§ BRANO PROPOSTO
════════════════

Nel 1995 Corgan diventa comunque il boss del rock’n’roll. Ma non durerà a lungo, perché nel ’98 succede qualcosa che segna il punto di non ritorno nella carriera fino a quel momento inarrestabile degli Smashing Pumpkins: “Riviste come Spin e Rolling Stone iniziarono a celebrare la musica pop come se fosse paragonabile a quella alternativa o comunque più creativa”, ha detto in tempi più recenti Corgan. La data del 1998 non è un caso: quell’anno esce Adore, un disco bellissimo ma completamente diverso da ciò che avevano rappresentavano fino a quel momento i Pumpkins. La pessima accoglienza ricevuta dall’album porta allo scisma definitivo tra Corgan e la critica musicale. Adore ricevette recensioni di merda. Venne trattato come se fosse un fottuto cancro nella mia carriera musicale”, ha raccontato Corgan. Lo sgretolamento del mito avviene però con un altro album, che a differenza di Adore non ha mai conosciuto una rivalutazione postuma – anzi, è totalmente scomparso dalla circolazione: TheFutureEmbrace, l’esordio da solista di Billy Corgan. Esce nel 2005, ha Robert Smith come ospite di lusso, è il suo primo vero album tendente allo shoegaze, dopo anni di ammiccamenti più o meno occulti. Che cosa potrebbe mai andare storto, dunque? Beh, tutto: le recensioni lo annientano quasi all’unanimità.

════════════════

§ DATI IN ESAME

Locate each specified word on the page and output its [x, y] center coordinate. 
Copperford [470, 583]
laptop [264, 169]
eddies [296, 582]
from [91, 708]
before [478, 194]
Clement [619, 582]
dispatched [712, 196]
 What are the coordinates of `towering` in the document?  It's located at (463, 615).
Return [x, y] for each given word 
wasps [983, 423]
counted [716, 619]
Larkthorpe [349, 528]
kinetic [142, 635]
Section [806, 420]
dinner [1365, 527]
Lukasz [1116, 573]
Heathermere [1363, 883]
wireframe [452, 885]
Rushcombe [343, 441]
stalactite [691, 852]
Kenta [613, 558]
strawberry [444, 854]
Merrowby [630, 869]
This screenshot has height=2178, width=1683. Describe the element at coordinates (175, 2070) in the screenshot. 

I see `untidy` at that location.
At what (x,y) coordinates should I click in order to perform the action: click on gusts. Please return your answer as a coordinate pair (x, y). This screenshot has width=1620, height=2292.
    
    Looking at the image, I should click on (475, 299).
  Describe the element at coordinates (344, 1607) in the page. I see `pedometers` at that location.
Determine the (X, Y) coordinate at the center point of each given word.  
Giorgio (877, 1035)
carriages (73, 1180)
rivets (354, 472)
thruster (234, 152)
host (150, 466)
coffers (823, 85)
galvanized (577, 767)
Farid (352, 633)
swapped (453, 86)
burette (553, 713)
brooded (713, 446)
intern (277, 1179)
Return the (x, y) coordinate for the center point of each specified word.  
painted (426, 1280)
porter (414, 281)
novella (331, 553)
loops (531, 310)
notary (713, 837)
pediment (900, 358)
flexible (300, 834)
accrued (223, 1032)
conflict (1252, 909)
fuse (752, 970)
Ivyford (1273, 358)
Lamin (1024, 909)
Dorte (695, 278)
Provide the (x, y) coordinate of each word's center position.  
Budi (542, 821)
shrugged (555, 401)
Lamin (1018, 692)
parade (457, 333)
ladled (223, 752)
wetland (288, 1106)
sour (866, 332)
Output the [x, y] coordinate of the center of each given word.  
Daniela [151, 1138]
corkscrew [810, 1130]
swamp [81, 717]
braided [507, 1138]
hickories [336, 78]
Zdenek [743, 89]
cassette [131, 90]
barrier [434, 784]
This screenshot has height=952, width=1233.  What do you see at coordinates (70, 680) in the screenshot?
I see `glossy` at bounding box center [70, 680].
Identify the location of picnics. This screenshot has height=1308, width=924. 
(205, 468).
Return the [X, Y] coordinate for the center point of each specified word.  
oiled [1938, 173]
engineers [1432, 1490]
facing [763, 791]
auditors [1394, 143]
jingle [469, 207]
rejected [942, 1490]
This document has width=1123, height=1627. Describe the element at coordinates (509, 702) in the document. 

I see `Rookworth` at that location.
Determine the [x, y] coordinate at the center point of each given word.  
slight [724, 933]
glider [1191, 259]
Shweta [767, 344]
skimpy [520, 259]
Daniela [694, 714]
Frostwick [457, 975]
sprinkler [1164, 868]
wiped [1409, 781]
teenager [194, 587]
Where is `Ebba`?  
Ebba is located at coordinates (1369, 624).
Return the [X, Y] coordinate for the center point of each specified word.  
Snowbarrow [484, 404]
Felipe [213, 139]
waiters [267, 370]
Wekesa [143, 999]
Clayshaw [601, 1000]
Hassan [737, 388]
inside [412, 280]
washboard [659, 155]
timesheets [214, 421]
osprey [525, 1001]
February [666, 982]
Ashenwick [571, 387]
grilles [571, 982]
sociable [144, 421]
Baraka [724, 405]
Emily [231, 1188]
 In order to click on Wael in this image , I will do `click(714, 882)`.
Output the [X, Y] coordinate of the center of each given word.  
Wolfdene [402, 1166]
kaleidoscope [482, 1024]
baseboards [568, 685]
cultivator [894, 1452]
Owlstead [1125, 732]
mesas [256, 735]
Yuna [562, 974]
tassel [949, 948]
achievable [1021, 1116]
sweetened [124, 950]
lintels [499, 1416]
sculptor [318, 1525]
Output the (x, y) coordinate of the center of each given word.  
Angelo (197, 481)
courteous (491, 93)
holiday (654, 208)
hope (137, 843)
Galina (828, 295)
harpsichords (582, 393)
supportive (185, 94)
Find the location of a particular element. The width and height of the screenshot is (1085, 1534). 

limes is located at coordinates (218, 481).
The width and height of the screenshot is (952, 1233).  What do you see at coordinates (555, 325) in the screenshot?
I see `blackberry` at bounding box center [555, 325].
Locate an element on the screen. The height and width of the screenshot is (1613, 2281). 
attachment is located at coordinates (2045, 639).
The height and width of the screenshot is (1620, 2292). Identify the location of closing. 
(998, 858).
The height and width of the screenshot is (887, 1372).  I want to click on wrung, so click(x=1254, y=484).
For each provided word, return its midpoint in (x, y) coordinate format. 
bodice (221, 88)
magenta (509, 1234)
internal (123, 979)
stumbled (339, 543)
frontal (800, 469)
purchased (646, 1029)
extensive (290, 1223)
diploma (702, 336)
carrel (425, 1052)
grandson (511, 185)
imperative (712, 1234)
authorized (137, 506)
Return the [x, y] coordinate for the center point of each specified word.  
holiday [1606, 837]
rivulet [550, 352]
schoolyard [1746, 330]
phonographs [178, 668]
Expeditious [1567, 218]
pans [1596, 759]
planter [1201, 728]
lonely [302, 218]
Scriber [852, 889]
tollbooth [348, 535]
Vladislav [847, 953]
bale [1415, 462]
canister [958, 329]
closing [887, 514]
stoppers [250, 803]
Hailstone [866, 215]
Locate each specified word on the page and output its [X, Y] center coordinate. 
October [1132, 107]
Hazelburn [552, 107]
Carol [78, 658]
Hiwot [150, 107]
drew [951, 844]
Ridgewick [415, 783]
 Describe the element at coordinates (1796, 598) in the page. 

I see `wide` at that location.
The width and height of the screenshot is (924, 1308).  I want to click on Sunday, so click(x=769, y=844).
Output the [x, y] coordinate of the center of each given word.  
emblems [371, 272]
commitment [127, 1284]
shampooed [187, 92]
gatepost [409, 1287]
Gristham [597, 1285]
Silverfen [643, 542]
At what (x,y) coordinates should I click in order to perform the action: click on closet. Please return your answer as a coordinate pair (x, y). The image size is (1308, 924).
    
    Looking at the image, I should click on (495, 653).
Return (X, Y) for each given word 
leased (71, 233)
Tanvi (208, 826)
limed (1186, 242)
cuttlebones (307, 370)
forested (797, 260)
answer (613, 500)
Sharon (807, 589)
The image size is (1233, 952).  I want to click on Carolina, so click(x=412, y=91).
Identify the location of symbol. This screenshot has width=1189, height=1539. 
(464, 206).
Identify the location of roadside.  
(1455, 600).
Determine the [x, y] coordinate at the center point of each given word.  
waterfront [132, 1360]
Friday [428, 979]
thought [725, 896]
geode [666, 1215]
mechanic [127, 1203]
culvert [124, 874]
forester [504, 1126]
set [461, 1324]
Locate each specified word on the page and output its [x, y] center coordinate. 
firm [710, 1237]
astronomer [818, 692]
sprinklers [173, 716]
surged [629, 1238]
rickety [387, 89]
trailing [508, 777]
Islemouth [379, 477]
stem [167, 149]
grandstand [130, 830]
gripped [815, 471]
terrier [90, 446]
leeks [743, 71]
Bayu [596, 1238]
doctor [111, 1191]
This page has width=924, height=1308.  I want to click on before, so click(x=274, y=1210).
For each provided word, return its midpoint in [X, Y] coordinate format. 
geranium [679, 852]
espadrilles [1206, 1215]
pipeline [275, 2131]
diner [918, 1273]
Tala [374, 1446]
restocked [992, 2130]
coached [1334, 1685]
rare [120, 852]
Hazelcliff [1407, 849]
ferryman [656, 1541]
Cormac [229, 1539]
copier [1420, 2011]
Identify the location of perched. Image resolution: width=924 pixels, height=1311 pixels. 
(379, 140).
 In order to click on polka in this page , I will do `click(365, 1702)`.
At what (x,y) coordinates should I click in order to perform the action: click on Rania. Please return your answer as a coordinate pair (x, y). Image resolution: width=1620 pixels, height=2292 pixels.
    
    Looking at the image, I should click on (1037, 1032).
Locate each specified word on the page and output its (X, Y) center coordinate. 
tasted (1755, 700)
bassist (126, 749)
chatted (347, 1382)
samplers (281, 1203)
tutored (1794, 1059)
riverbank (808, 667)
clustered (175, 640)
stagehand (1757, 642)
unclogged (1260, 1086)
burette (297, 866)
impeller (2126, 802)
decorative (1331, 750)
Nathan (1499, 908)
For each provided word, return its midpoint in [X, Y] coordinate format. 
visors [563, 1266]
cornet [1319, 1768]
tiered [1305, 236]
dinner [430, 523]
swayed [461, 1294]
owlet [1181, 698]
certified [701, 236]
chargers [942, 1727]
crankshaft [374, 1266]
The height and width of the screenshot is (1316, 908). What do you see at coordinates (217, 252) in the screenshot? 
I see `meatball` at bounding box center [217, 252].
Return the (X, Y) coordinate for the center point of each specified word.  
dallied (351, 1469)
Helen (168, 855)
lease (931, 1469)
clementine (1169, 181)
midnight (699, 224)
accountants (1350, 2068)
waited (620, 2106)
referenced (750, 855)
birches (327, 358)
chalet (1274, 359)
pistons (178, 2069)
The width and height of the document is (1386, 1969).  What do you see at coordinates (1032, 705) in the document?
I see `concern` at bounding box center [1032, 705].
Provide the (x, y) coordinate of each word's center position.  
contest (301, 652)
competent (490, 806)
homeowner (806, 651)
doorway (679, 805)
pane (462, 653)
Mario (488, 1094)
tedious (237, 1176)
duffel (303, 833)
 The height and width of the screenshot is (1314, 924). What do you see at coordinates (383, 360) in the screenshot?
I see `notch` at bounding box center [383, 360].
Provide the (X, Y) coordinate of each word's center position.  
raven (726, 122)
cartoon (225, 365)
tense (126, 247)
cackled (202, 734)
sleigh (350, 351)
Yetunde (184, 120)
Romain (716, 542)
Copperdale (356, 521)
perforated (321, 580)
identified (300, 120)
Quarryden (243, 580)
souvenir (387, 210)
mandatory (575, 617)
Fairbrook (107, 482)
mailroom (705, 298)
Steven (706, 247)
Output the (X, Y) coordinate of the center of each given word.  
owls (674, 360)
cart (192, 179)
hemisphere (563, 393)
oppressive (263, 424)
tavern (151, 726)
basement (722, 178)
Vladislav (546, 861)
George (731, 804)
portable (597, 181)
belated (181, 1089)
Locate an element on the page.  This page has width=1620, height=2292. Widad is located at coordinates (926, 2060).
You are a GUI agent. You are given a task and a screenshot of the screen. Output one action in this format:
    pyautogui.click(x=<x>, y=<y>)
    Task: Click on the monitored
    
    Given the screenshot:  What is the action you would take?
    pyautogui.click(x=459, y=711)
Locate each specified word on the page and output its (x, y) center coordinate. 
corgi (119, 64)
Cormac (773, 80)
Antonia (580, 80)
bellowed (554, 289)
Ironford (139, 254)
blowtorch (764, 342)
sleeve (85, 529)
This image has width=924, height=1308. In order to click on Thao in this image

════════════════

§ COMPITI DA SVOLGERE
1. Elenca, in ordine di comparsa, tutti gli anni citati nel brano su Billy Corgan, contando una sola volta quelli ripetuti.
2. Continua il brano su Billy Corgan dopo la sua ultima frase.
Il materiale non ha alcun legame con il brano.

§ RISULTATI DEI COMPITI
1. 1995, 1998, 2005

2.
Impersonale e miope

La cosa più carina che scrive Pop Matters, per esempio, è che l’album “è impersonale e miope”. In Italia, Stefano Solventi (che è uno dei miei giornalisti musicali preferiti per la lucidità d’analisi e la scrittura superiore) chiude così il suo articolo per SentireAscoltare: “No, non è un disco da buttare, è un disco che si macchia di un peccato madornale: per non rischiare le velleità precedenti, si limita ad essere quasi inutile. Educato all’inutile. È un punto di vista interessante perché, in effetti, è innegabile che TheFutureEmbrace sia tutto l’opposto di quello che è stata fino a quel momento la carriera di Corgan. Manca la grandeur, quella cioè che aveva spinto il musicista statunitense a tentare il corpo a corpo con i Pink Floyd più che con i Nirvana: stavolta invece abbiamo un Corgan a mani nude che sembra già pronto alla sassaiola per via di un album evidentemente minore, che nelle arene frequentate dai Pumpkins – le grandi folle si annoiano di fronte alle mezze misure – non avrebbe mai trovato ragione d’essere. Secondo aspetto: manca la stupore. Al contrario, c’è la perplessità di ascoltare un Corgan mai così omogeneo dal punto di vista delle sonorità. Tre: il singolo Walking shade, scelto per presentare l’album, è il meno a fuoco dell’intera scaletta.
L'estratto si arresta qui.